I so admire this yielding patience. This willingness to let. My sister’s ability to let with lightness and a laugh.
I’d like to think that I’d do fine with my own fly meditation. But I’d have to be in the mood. The truth is, in the day-to-day, I’m just more attached to control.
Somehow, with my sister, this yen of mine for order never fails to become glaringly apparent. As in this scene, on my last visit with her in California.
We’re in our late thirties now. Mothers with purses and sons. She’s behind the wheel of a standard, family car, her four-year old, securely fastened in the back. I’m following behind her in a rental, Jeb in the passenger seat beside me.
I don’t know where we’re going in this labyrinth of neighborhood streets. Too complicated to give me advance directions, she says “just follow me.”
As I tail behind them, I can tell by looking through their back window that it’s White Stripes on the stereo.

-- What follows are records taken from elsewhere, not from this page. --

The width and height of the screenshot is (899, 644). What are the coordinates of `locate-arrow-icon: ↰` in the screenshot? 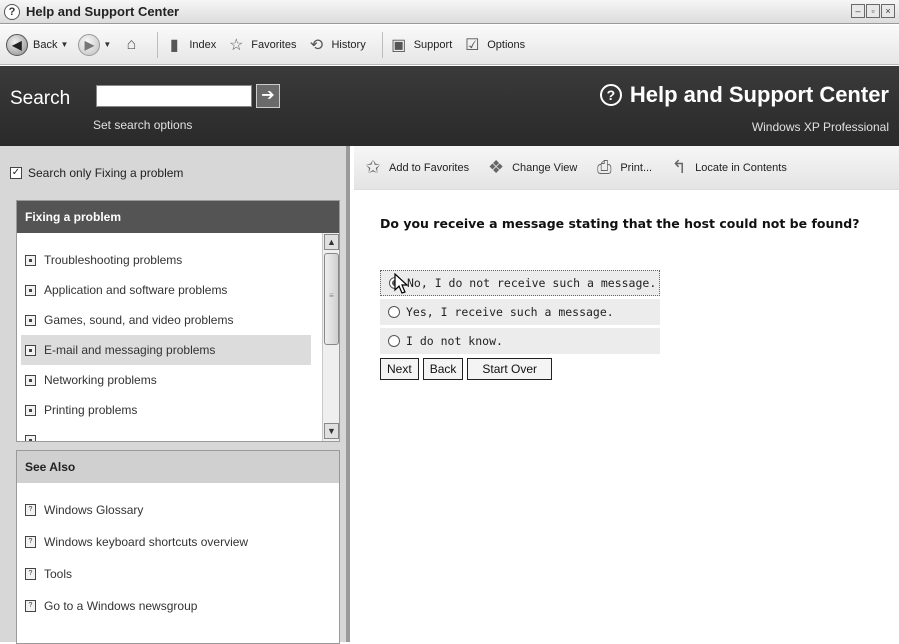 It's located at (679, 167).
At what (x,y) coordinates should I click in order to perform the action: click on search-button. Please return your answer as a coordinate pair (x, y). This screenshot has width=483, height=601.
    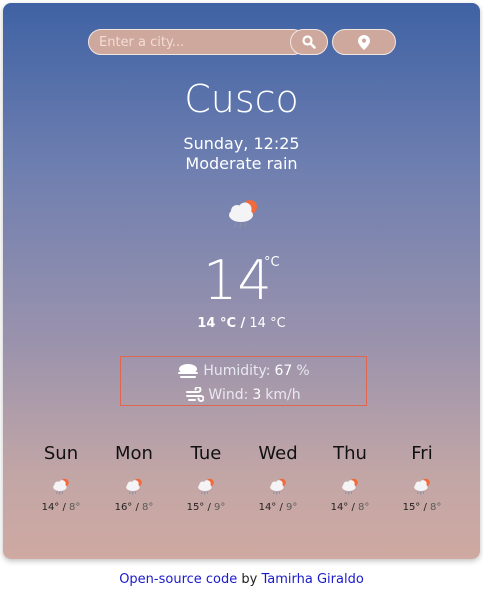
    Looking at the image, I should click on (309, 42).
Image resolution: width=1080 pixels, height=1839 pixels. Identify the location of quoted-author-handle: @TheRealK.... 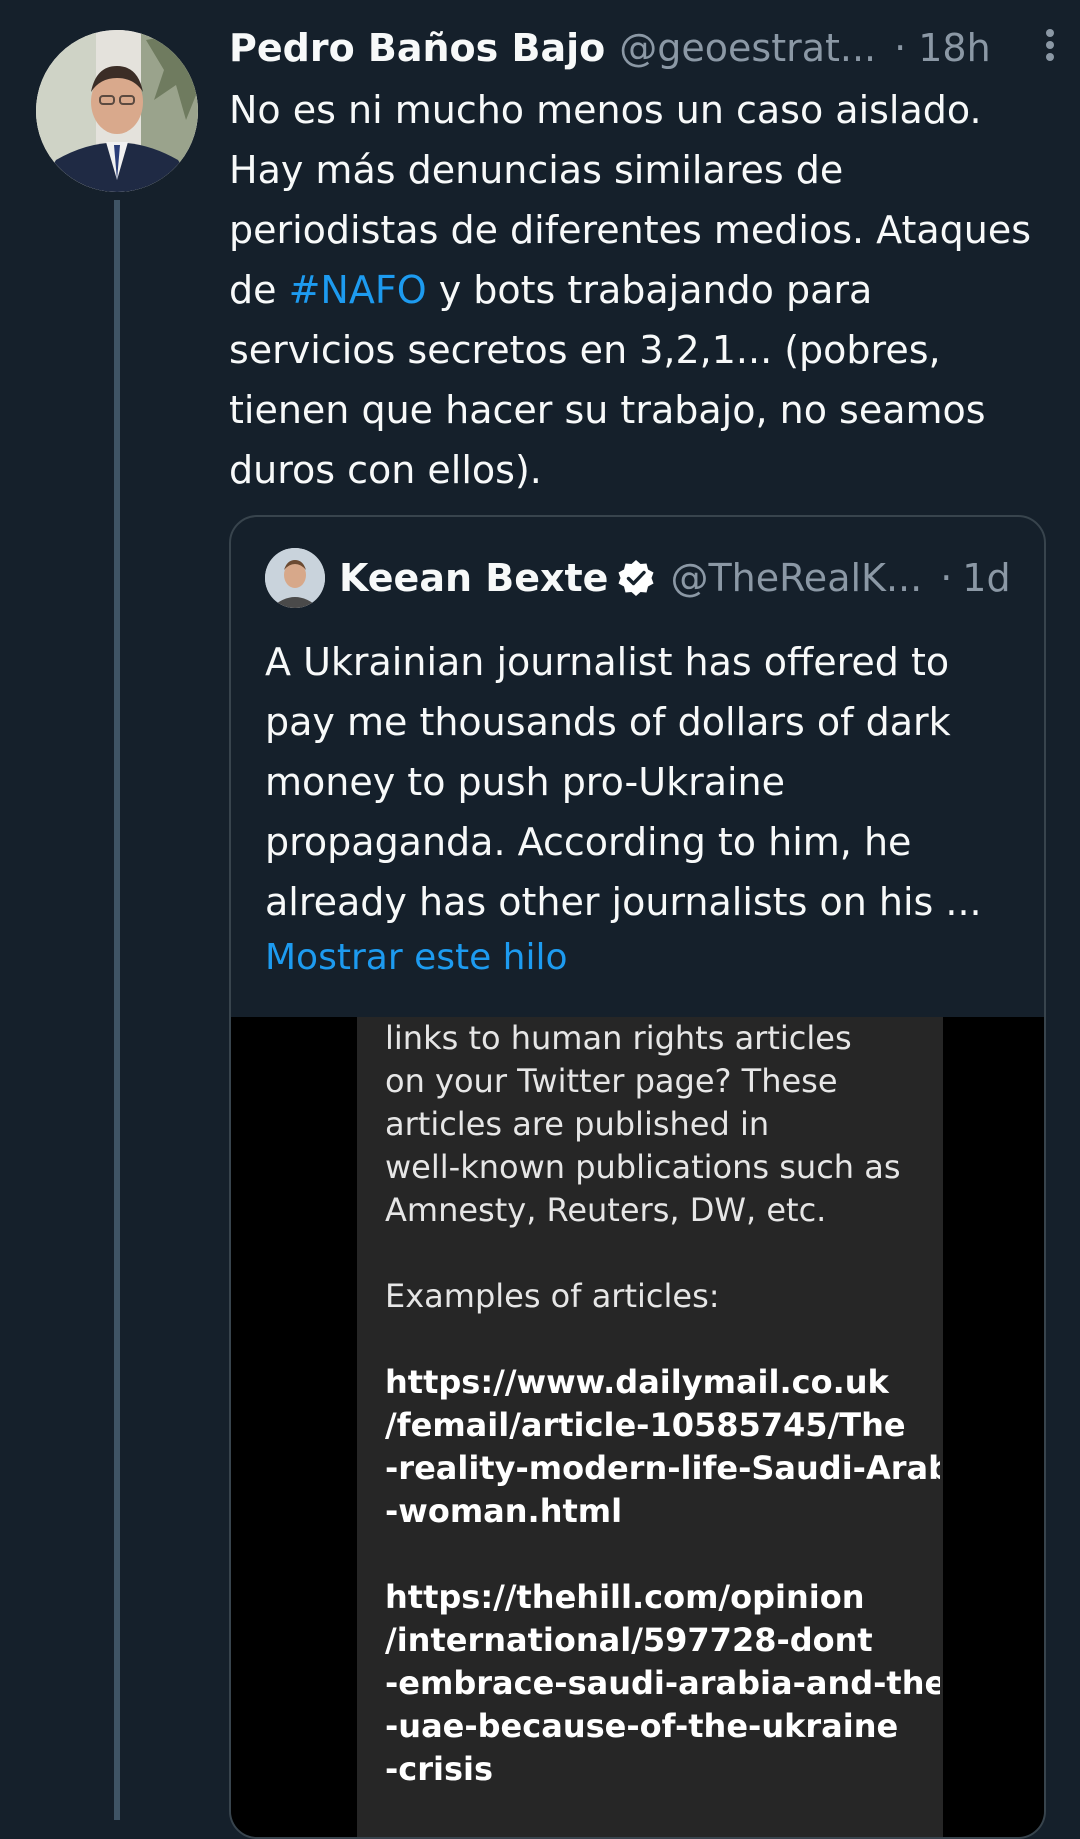
(796, 578).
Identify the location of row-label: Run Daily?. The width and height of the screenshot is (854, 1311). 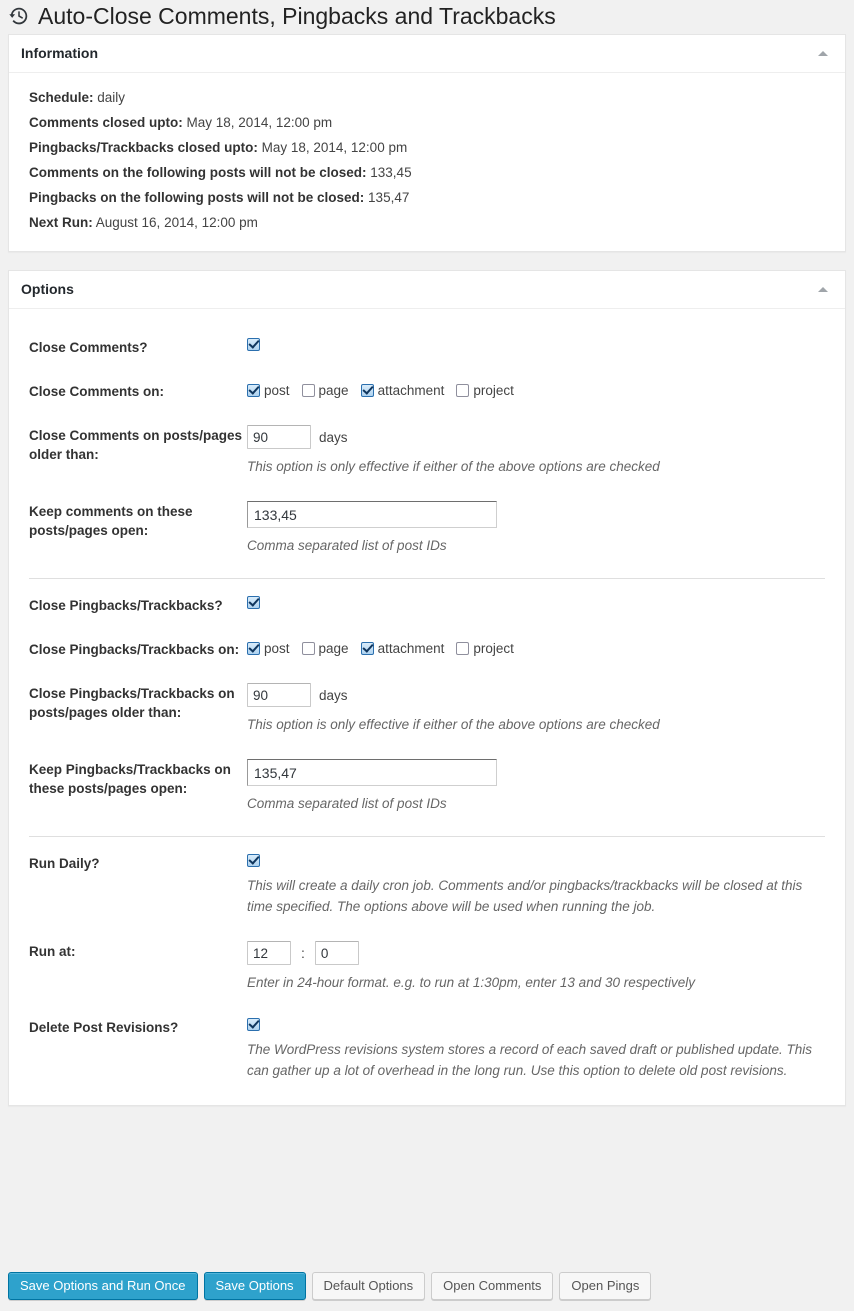
(64, 864).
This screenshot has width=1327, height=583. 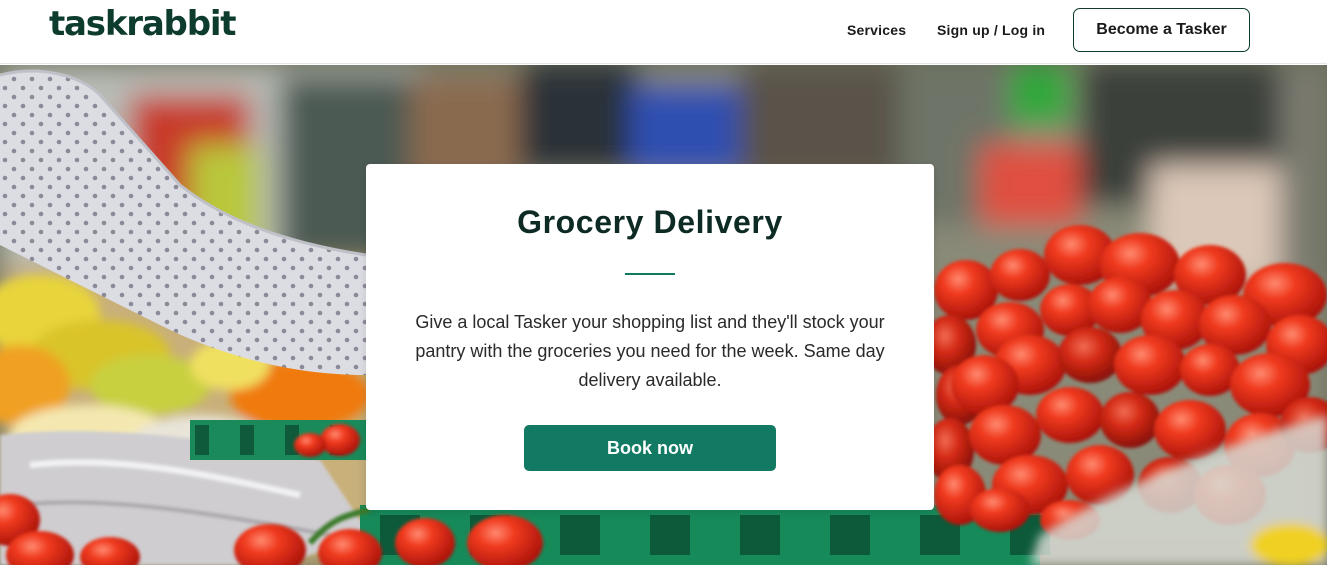 What do you see at coordinates (991, 30) in the screenshot?
I see `nav-signup-login-link: Sign up / Log in` at bounding box center [991, 30].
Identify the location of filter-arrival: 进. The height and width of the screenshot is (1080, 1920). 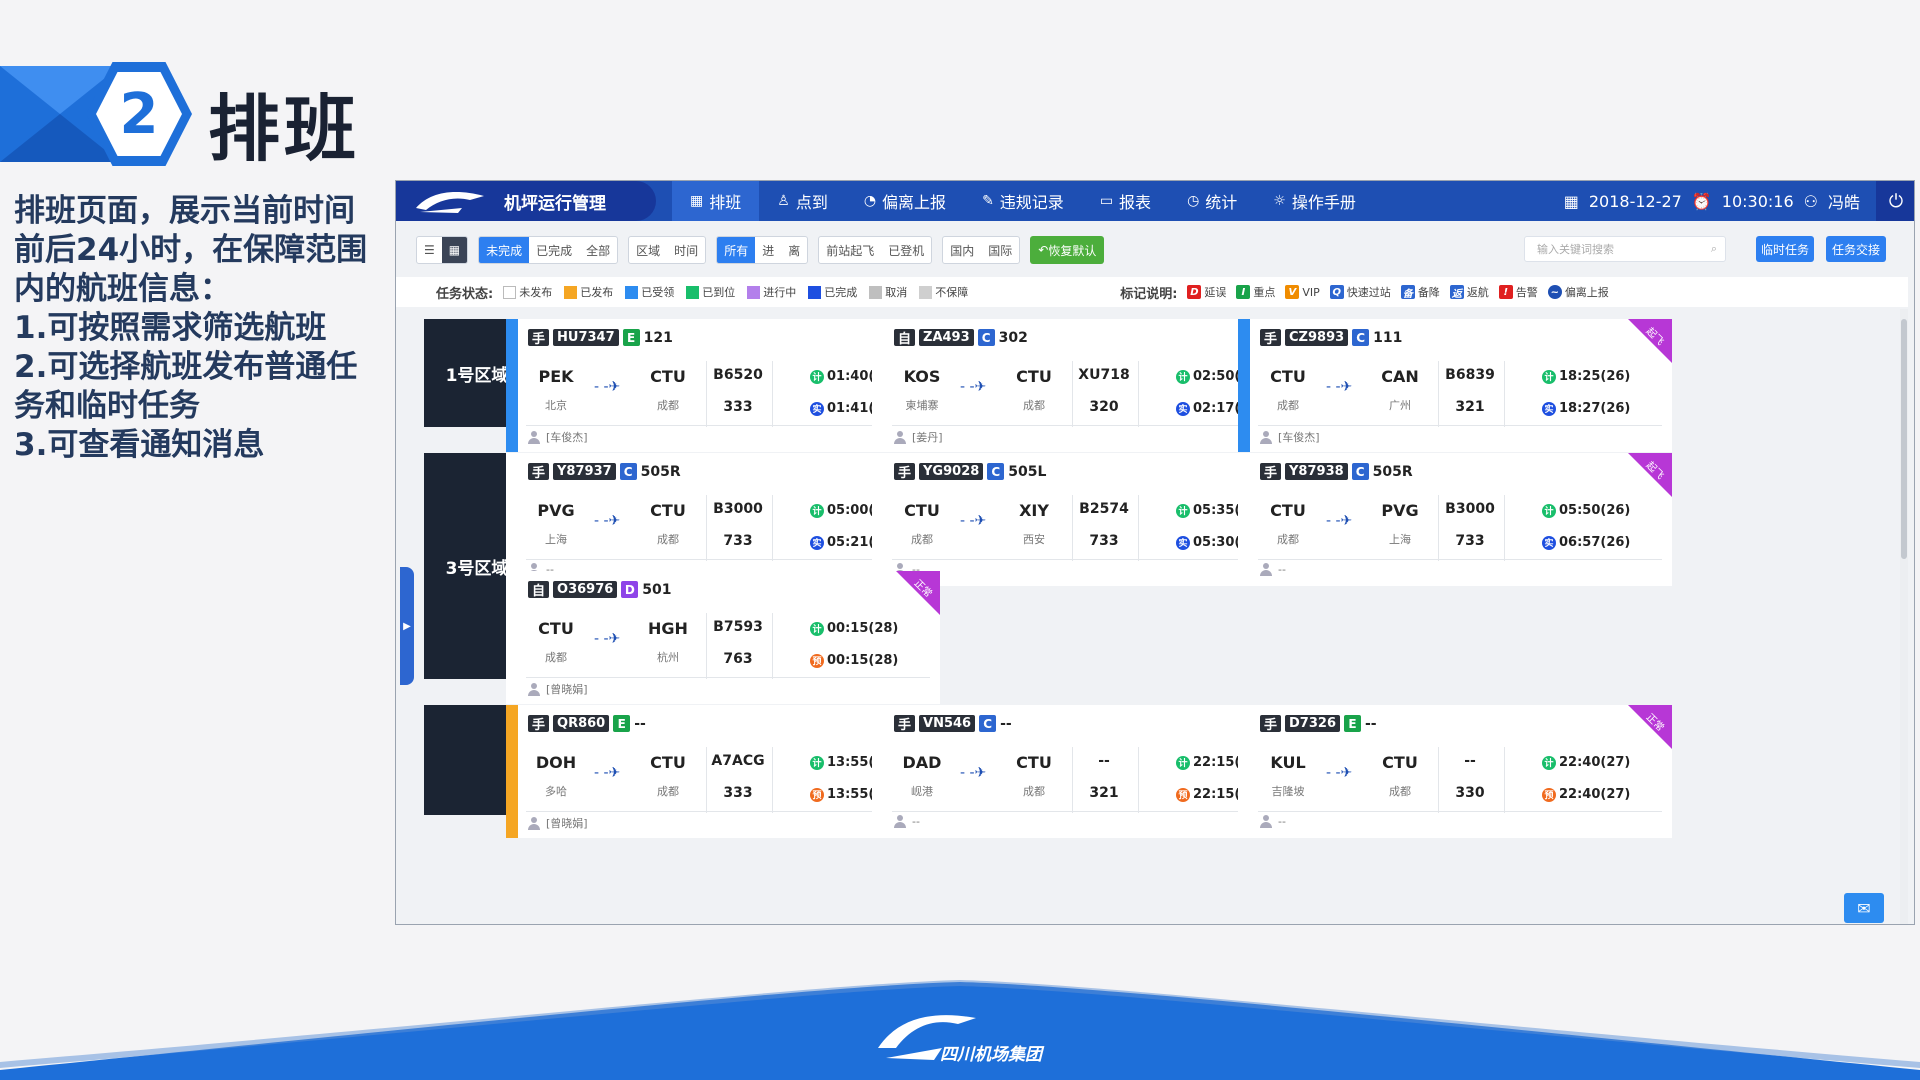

I see her smiling in the rear view mirror at her son, his arms in an air drum fervor, pumping in time with Meg White.
Delighted fun and bass drum leak from the cab of their car whenever we come to a stop sign. My sister is pure smiles, bobbing her head and clicking on her turn signal.
Our car is quiet. Jeb is still beside me, taking in the trees. “Can we please not have music mom?”
“Yeah, that’s fine.”
I continue following my sister’s cues until she slows and flips a U on a small side street. She pulls up beside me, rolling down her window.
Jack White’s in a bubble of sound surrounding them, his sing-songey invitation asking when we’re going to ring his doorbell. My nephew smiles at us through his window, still rocking out.
My sister’s sparkling, not a worry. “I think I took a wrong turn back there. Just keep following me.”
My face betrays me. Maybe it’s my eyes that roll, or my lips turn down and pucker. It’s just a simple U-turn, but I’m annoyed in only the way a big sister can be.
“What Jess?” she laughs. “It’s no big deal. We’re close. Just follow me.”
It’s embarrassing how easily agitated I can become. And never is it so obvious as when I’m with my sister.
I swirl in my bi-polar chasm; both irritated that we didn’t reach our destination in single-pointed efficiency, and disappointed at how I let it matter one iota.
In my dance of the inner extremities, revealed expertly, through the divine mirror of my sister, I am humbled. I try to keep in step and still honor my own groove and rhythm.
I think we do know who we are when we’re dancing. We’ve all got our own style. Seems the key is to just stay light enough to move.